__EXERCISE BRIEF__: Report every line of the records below that contains the word "will".

__EXTRACTED ENTRIES__:
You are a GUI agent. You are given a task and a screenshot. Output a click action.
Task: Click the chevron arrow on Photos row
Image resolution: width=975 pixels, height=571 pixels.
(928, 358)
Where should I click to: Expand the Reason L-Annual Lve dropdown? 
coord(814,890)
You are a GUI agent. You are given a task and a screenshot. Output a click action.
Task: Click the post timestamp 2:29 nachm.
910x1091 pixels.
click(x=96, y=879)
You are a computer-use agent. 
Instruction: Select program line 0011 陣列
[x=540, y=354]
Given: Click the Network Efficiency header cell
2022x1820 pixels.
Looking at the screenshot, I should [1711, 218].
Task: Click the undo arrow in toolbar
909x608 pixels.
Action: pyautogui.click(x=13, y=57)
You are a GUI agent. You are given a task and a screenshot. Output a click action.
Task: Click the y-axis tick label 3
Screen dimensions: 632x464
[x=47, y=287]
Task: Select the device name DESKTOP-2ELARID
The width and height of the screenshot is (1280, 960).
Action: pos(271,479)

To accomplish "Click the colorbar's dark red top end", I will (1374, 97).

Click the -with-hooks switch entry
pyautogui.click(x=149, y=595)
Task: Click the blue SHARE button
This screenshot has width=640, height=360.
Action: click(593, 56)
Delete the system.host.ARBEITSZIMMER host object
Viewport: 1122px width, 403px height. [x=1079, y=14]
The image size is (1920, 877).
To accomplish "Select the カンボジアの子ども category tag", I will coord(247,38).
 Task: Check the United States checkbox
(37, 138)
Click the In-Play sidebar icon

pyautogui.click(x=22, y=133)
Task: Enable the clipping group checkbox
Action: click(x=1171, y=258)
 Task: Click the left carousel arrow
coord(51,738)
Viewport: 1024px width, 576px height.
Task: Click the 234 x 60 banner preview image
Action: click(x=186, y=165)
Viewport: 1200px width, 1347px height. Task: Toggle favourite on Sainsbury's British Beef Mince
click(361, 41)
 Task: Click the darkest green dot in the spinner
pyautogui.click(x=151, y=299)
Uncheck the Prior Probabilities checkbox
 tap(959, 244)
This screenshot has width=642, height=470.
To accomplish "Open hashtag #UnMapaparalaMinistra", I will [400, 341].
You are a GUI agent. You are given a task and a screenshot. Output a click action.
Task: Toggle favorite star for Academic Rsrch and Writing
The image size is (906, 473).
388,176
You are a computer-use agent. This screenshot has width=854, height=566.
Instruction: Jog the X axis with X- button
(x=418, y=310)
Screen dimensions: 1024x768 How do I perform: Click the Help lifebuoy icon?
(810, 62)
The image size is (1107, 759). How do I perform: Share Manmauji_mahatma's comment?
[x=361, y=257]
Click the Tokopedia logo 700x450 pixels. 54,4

__COMPLETED TASK__:
To accomplish "Click the colorbar's dark red top end", I will (1374, 97).
To accomplish "Select the カンボジアの子ども category tag", I will coord(247,38).
To accomplish "Open hashtag #UnMapaparalaMinistra", I will [400, 341].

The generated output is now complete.